Beneficiaries are increasingly prepared to take their battles to court – last year saw a three-fold increase in High Court disputes over wills and inheritance because of increasingly complicated family structures, larger estates, more charity bequests and challenges over the will-maker’s mental capacity.

Now practitioners are warning that solicitors may find themselves blamed for losses caused by the economic collapse if they have not acted promptly in administering an estate.

Peter Steer, head of the charities department at Salisbury-based Wilsons, says: ‘In the boom times, rising stock market values meant there wasn’t a problem if executors delayed in obtaining a grant of probate and selling shares because it worked to the beneficiaries’ advantage.

‘I am now receiving a number of instructions from charities and other beneficiaries where solicitor executors have sat on their hands and, low and behold, the share portfolio of the deceased has tumbled in value.’

This has prompted Wilsons to review the liability issues. ‘It is a complex area and the law is rather arcane,’ Steer says. ‘It tends to favour executors – and judges have been pretty lenient in the past.

‘However, we take the view that, in the modern environment, where executors are paid substantial sums to administer an estate, they ought to be pinned with liability where they have done nothing to safeguard assets that are dropping in value like a stone.’

Steer says Wilsons has cases where executors have not acted as promptly as beneficiaries wanted.

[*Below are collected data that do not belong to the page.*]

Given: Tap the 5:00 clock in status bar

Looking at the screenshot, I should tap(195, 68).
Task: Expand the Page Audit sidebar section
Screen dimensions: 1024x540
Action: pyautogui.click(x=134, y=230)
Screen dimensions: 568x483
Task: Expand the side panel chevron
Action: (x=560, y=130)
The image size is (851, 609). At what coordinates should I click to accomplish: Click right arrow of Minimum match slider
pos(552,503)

‘My sceptical view is that, while there are a large number of good probate practitioners, there is an even larger group of fairly average ones who keep beneficiaries in a vacuum until it suits the executor to tell them what is going on.

‘While there is a lacuna in the law which favours dilatory executors, I wouldn’t be surprised if a case arises soon which will be a springboard to make the position clearer or, indeed, change the law.’

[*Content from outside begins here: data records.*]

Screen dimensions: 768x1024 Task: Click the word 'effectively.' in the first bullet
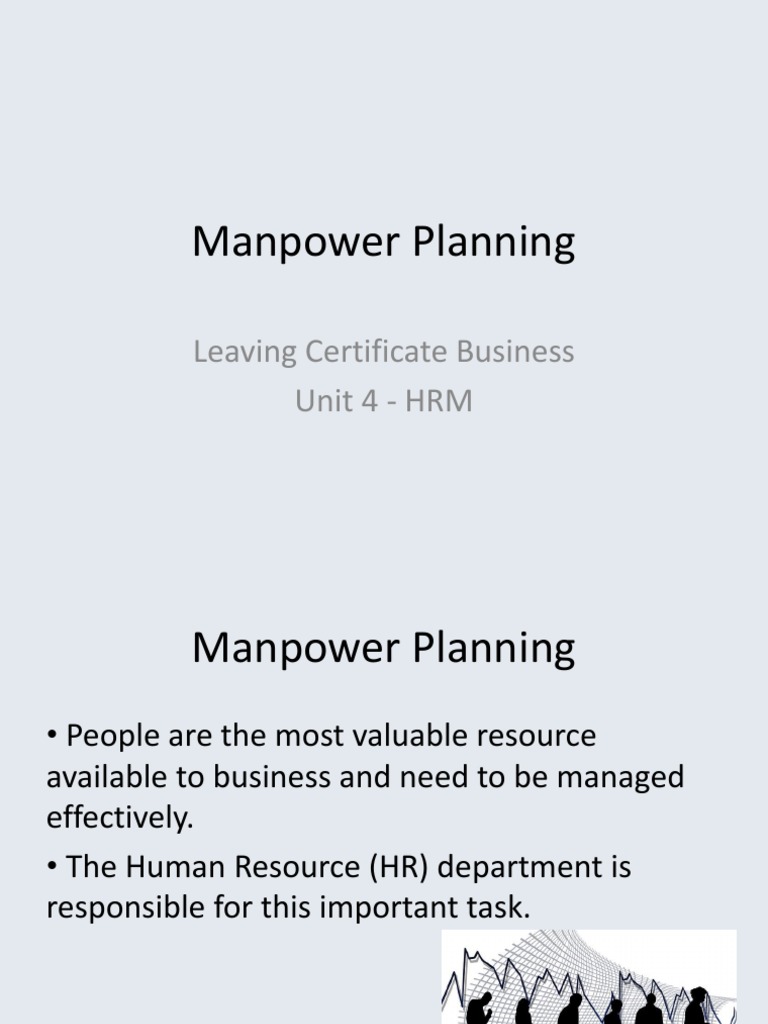118,818
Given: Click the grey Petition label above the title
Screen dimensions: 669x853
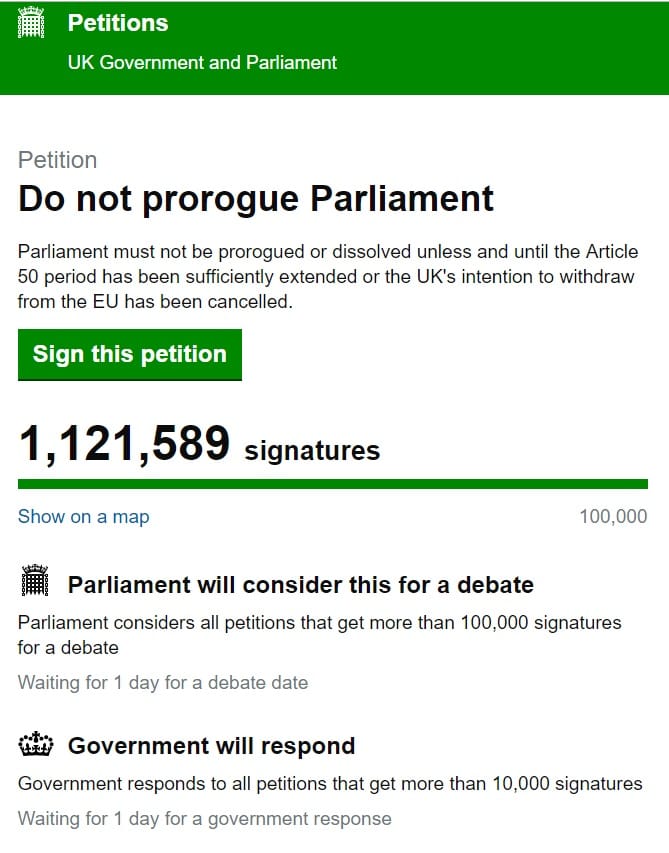Looking at the screenshot, I should point(58,160).
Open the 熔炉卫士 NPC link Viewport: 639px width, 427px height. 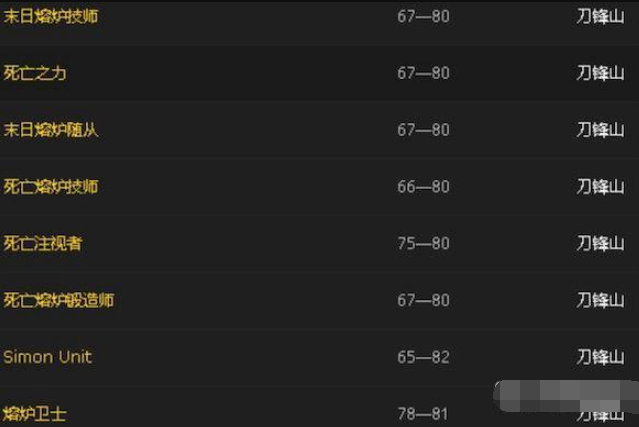tap(35, 414)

Patricia Wass, chair of the Law Society’s probate section and a partner in south-west law firm Foot Anstey’s private client team, says practitioners need to protect themselves. ‘While no one could have foreseen the complete collapse in the market, I suspect people will get on the gravy train and start suing, so you need to make sure you have revisited investment objectives and taken advice from professional advisers and met all your obligations.’

Andrew East is an Institute of Legal Executives (ILEX) fellow and an associate at Prettys, which has offices in Ipswich and Chelmsford. A former chair of STEP’s UK Probate & Estates Committee, East has also been looking at the liabilities involved in the role of executors, trustees and certificate providers for lasting powers of attorney (LPAs).

‘Being a trustee and an executor comes with the territory of being a private client practitioner,’ he says, ‘even though, when you look at it logically, everything is screaming at you "don’t do it". I square the circle by telling myself life is not without risk.’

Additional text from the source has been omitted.